Wastewater improvements proceed apace

The Sentinel-Record/Richard Rasmussen SEWER SYSTEM IMPROVEMENTS: Coakley Co., Inc. employees install a section of the new 4-mile Stokes Creek force main Thursday in the 200 block of TV Hill. The main will end at the Hot Springs Creek pump station, where it will connect to the Fairwood force main.
The Sentinel-Record/Richard Rasmussen SEWER SYSTEM IMPROVEMENTS: Coakley Co., Inc. employees install a section of the new 4-mile Stokes Creek force main Thursday in the 200 block of TV Hill. The main will end at the Hot Springs Creek pump station, where it will connect to the Fairwood force main.

The Hot Springs Board of Directors appropriated money earlier this week to shore up areas in the city's wastewater collection system where rain and ground water are infiltrating.
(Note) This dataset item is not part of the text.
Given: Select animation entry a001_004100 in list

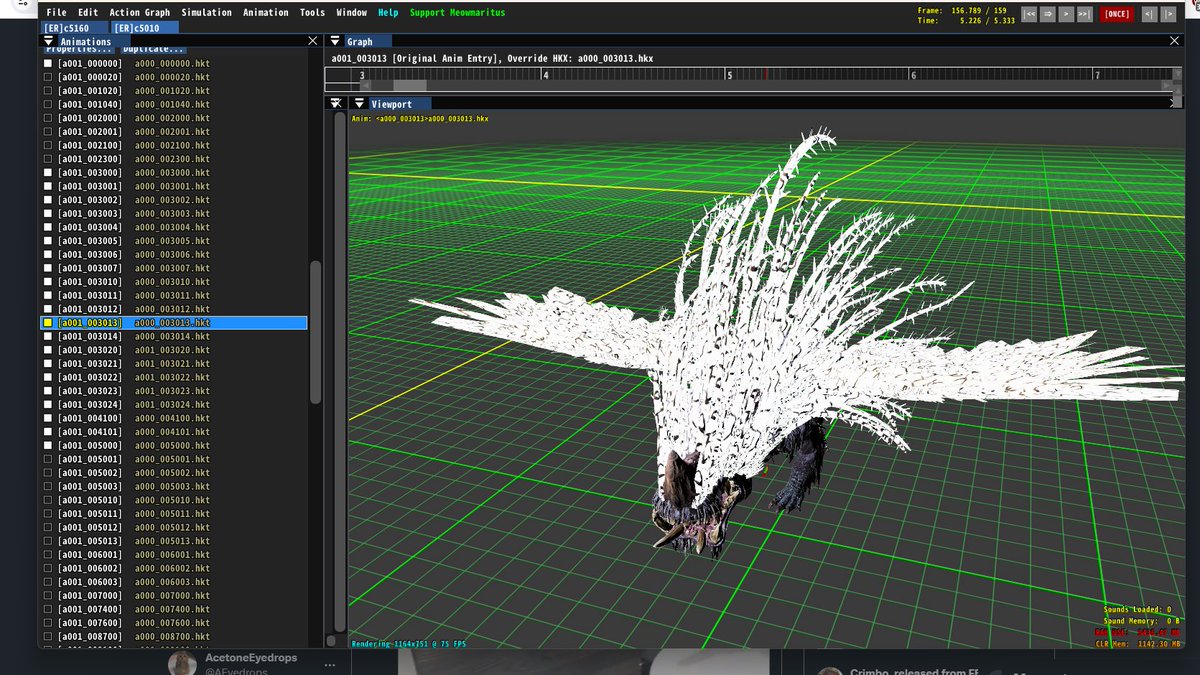Looking at the screenshot, I should [90, 418].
The inflow isn't directly related to the wet weather sanitary sewer overflows that led to the Environmental Protection Agency mandate the city's currently under, but it has an indirect effect.

"These are areas that need to be rehabilitated," said Larry Merriman, major capital projects manager for the city. "It's the rehabilitation and replacement of degraded lines. It's all related to the (mandate) but not directly related to the overflows.

"They still have an influence on overflows because that inflow takes up capacity that affects the overall (consent administrative order) effort," he said.

The $661,980 contract the board awarded Coakley Co., Inc. is a continuation of the improvements the city has made to comply with the Arkansas Department of Environmental Quality-administered CAO. According to the CAO, the city agreed in June 2011 to pay a $105,000 voluntary civil penalty for 359 overflows from January 2004 to May 2008.

Revenue bonds secured by wastewater fees paid by the system's more than 26,000 accounts have financed the improvements. City Engineer Gary Carnahan told the board Coakley's contract will be paid from the $40 million bond issue the city floated in 2014.

Coakley was the low bidder, besting Diamond Construction Co.'s $696,453 offer. Carnahan told the board Coakley will do rehab and replacement work on 13 areas where rain and ground water are infiltrating the system.

The city is working on completing the final phase of the 10-mile Fairwood force main that will connect the Fairwood pump station near Bull Bayou off Highway 270 west to the treatment plant on Davidson Drive. Merriman said the first three phases have been in service more than two years, taking strain of the existing 30-and-24-inch main that parallels it.

Merriman said when the new main is complete, the old one will be used for emergency overflow during heavy rain events and a bypass for routing throughput around areas along the new main that need repairs or maintenance. The final phase of the Fairwood main will connect the Hot Springs Creek pump station to the treatment plant.

The new 4-mile Stokes Creek force main that's under construction will tie into the Fairwood main at the Hot Springs Creek pump station. The Stokes Creek main runs in front of CHI St. Vincent Hot Springs, across Central Avenue and down TV Hill Road.

Merriman said improvements the city has made to the collection system are bringing additional wastewater flows to the treatment plant and straining its capacity. In January, the board awarded RJN Group the contract to design and engineer almost $9 million in plant improvements.

They include new headworks for the screening of wastewater-borne solids that can damage equipment farther along in the treatment process and an ultraviolet disinfection system that will replace the existing chlorine system. Both processes help keep the plant's effluent in compliance with the Clean Water Act, as wastewater treated at the plant flows into a Lake Catherine outfall.

Carnahan told the board all but about $3 million of the $40 million bond has been committed to improvement projects. Line work on the Whittington Avenue area of the collection system is the next project on tap.

ADEQ has to agree that the city's improvements have brought the system into compliance with the Clean Water Act before the EPA will release the city from the CAO.

"The CAO shall terminate when all actions required to be taken by this CAO have been completed, and the City of Hot Springs has been notified by ADEQ in writing that this CAO has been satisfied and terminated," the August 2008 order said.

Carnahan told the board the city can be proactive by budgeting for future line repairs.

"Even if we are released from the CAO, we need to discipline ourselves and not be disciplined by EPA to stay on track in finding issues in the city that need to be taken care of and then systematically budget to have those repaired," he said.